EXERCISE DESCRIPTION:
Among the entries below, one line contains "Instruction: Click the" and another contains "Open the 字段回收站 recycle bin". Transcribe those two lines and every line between them, exactly.

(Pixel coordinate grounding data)
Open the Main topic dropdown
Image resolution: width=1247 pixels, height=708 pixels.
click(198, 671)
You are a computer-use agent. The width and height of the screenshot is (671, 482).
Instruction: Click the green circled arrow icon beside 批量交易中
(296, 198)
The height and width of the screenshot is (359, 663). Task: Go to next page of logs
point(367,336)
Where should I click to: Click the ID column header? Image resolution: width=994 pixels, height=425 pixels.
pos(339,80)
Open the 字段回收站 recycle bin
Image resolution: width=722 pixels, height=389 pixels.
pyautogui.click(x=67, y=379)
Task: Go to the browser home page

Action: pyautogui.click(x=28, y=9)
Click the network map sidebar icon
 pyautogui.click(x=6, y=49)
* * *
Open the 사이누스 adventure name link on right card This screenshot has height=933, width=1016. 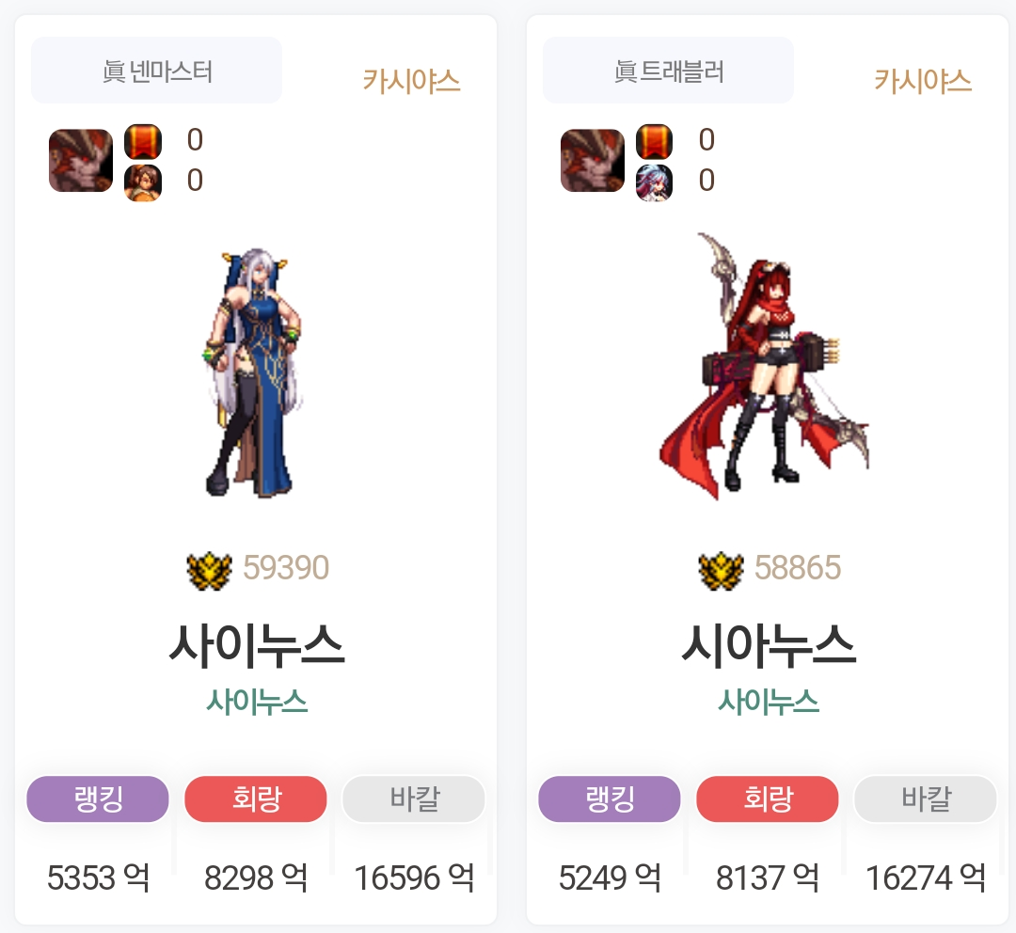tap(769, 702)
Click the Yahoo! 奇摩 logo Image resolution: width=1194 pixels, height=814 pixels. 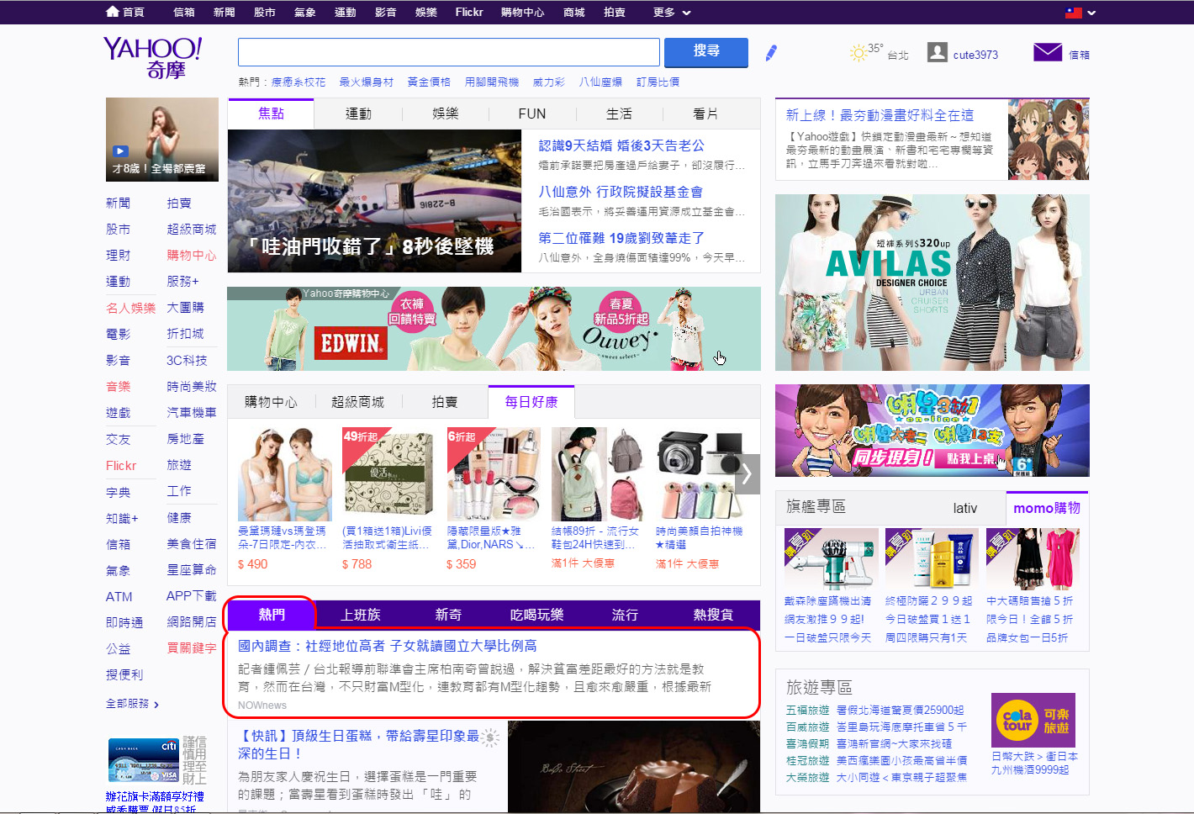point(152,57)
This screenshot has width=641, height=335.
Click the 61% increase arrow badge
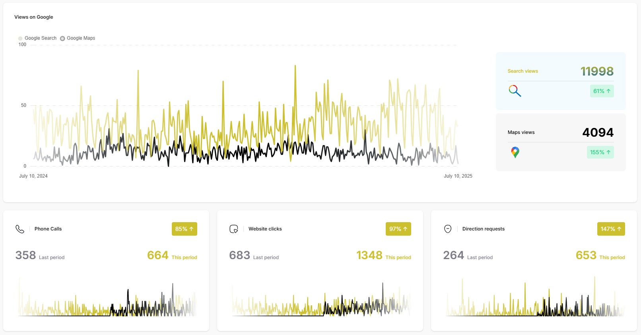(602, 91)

OUTPUT OF THE TASK:
Instruction: Click the green circled arrow icon beside 批量交易中
(296, 198)
The height and width of the screenshot is (359, 663). Task: Go to next page of logs
point(367,336)
Where should I click to: Click the ID column header? Image resolution: width=994 pixels, height=425 pixels.
pos(339,80)
Open the 字段回收站 recycle bin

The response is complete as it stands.